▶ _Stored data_

────────────────────────────────────────

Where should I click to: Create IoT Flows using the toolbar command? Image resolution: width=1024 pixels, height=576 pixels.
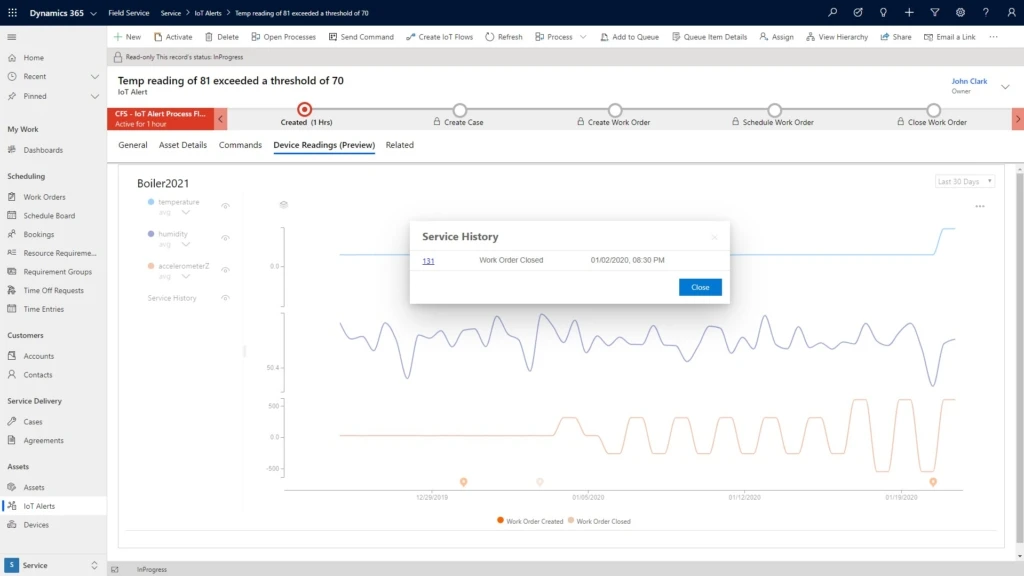coord(442,36)
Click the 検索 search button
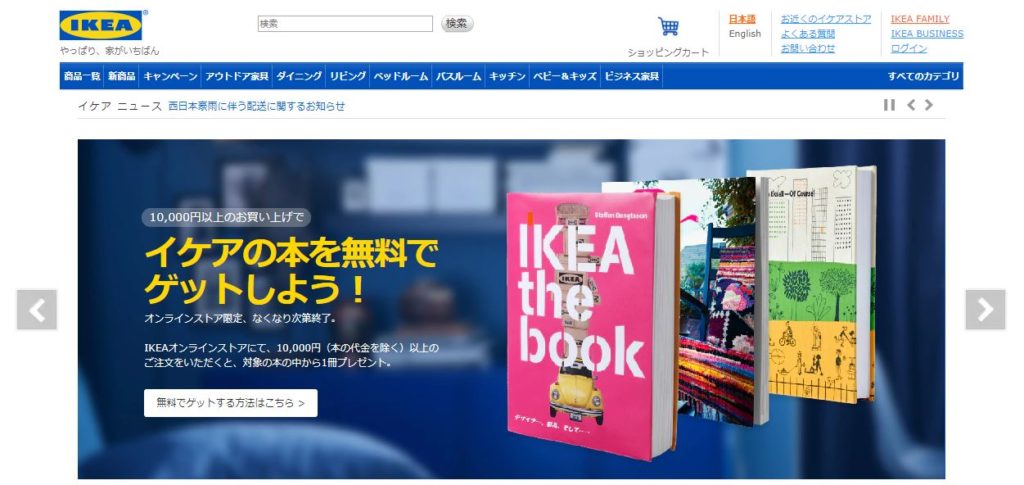 tap(457, 23)
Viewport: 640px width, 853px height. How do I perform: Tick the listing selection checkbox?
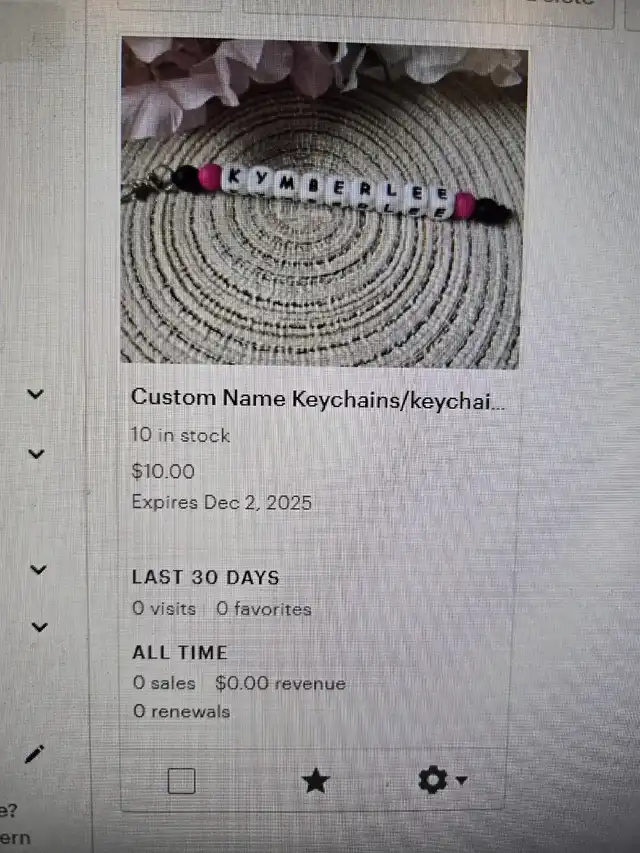[181, 781]
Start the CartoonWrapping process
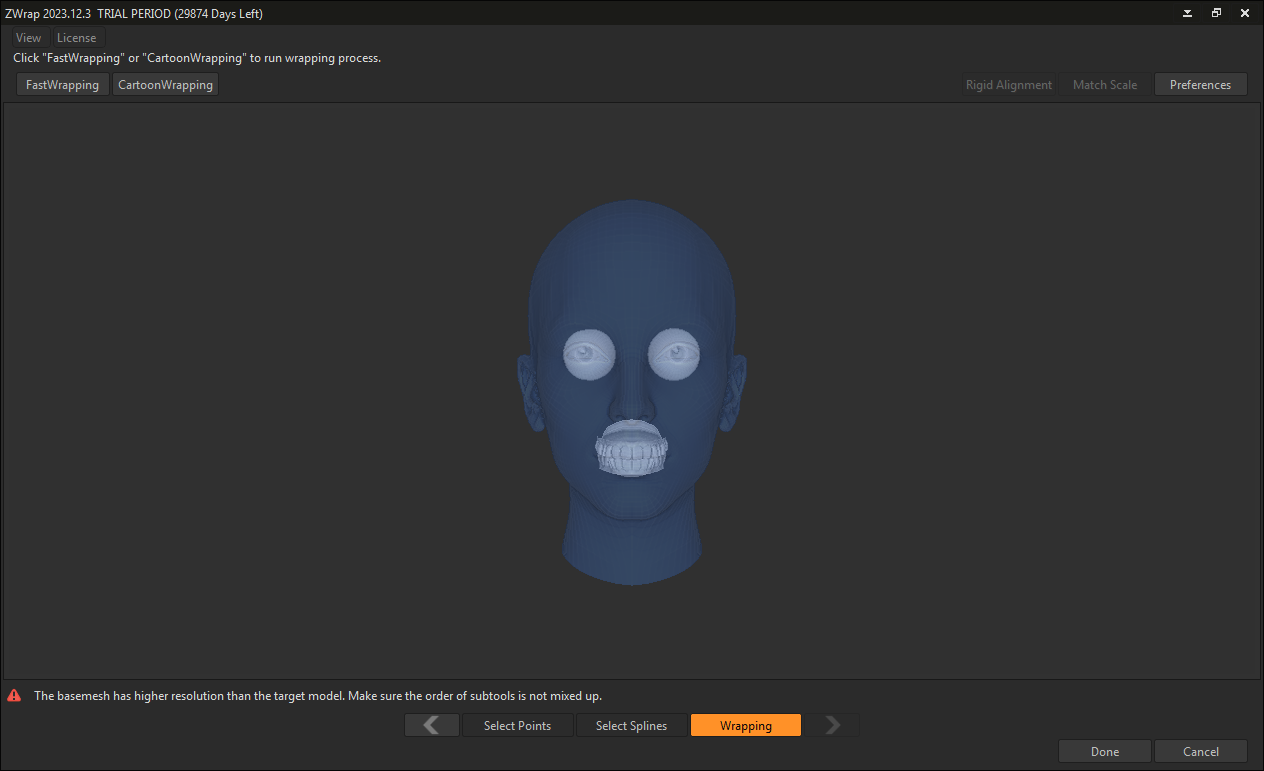Screen dimensions: 1264x771 pyautogui.click(x=165, y=85)
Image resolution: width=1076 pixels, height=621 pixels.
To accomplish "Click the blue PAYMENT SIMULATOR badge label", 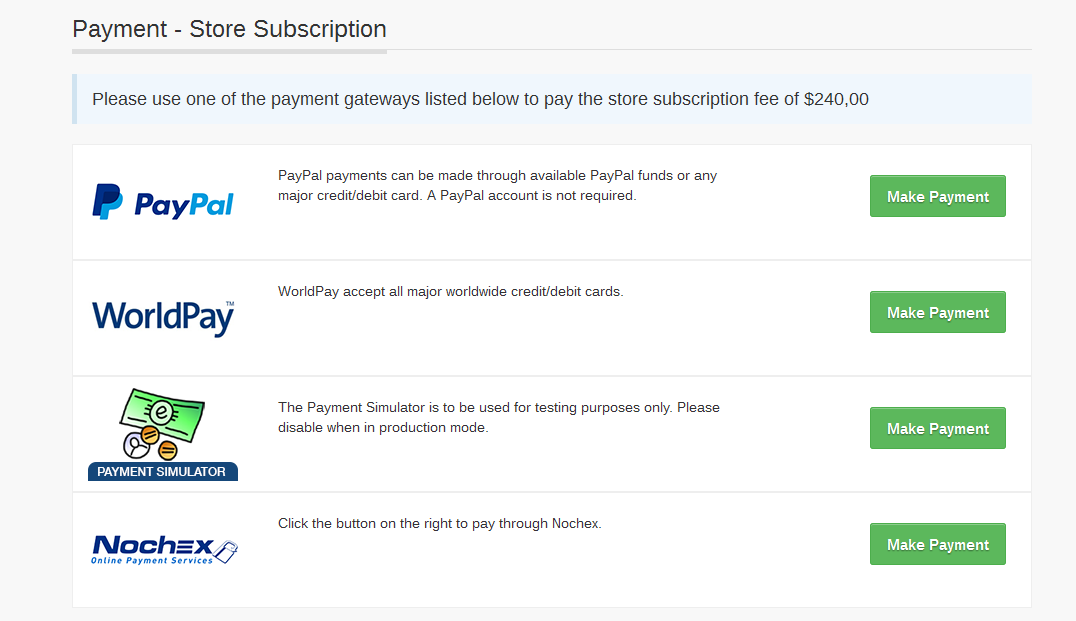I will 162,472.
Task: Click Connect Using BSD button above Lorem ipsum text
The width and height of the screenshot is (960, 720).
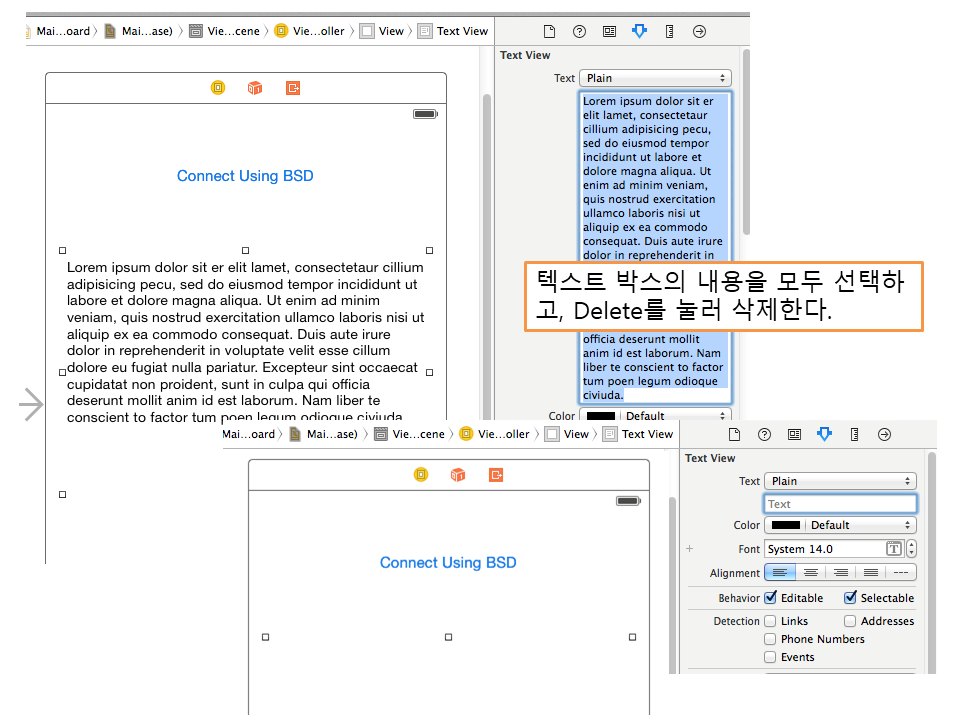Action: pos(245,176)
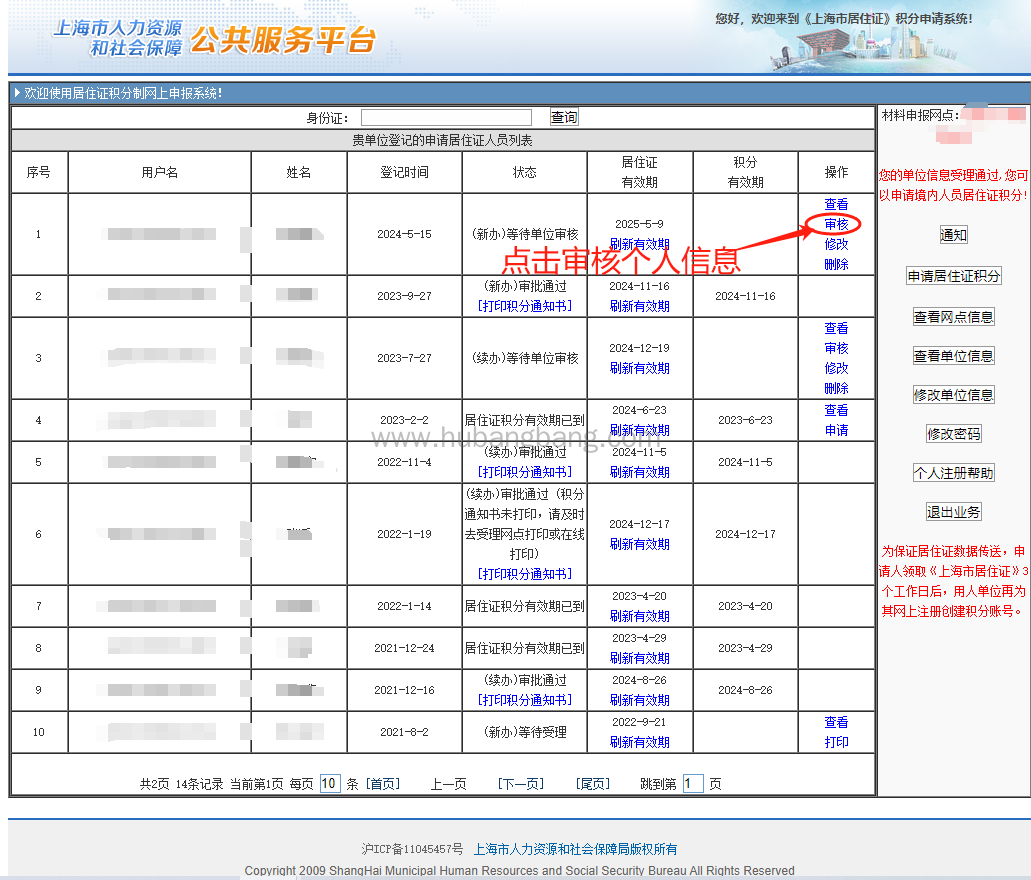
Task: Click the 退出业务 button
Action: point(953,512)
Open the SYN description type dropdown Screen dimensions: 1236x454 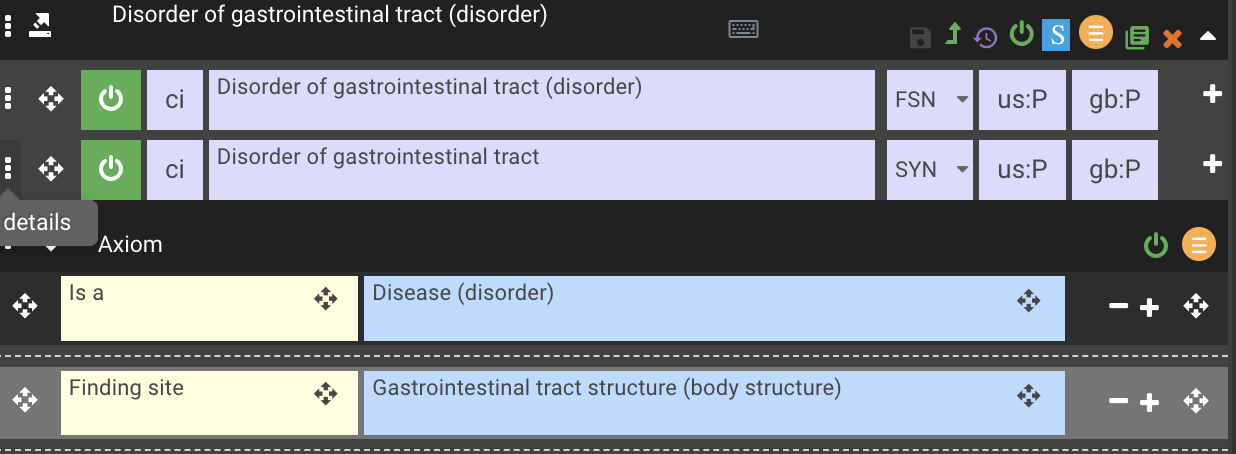(929, 169)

────────────────────────────────────────

▶ _Your assignment_
Retype only the lines above from the one with "Viewport: 640px width, 853px" through the one with "Image resolution: width=1076", exactly and with both ends. Images stay out.

▶ _Expected output_
Viewport: 640px width, 853px height. How do I perform: Tick the listing selection checkbox?
[181, 781]
Start the CartoonWrapping process
Screen dimensions: 1264x771 pyautogui.click(x=165, y=85)
Image resolution: width=1076 pixels, height=621 pixels.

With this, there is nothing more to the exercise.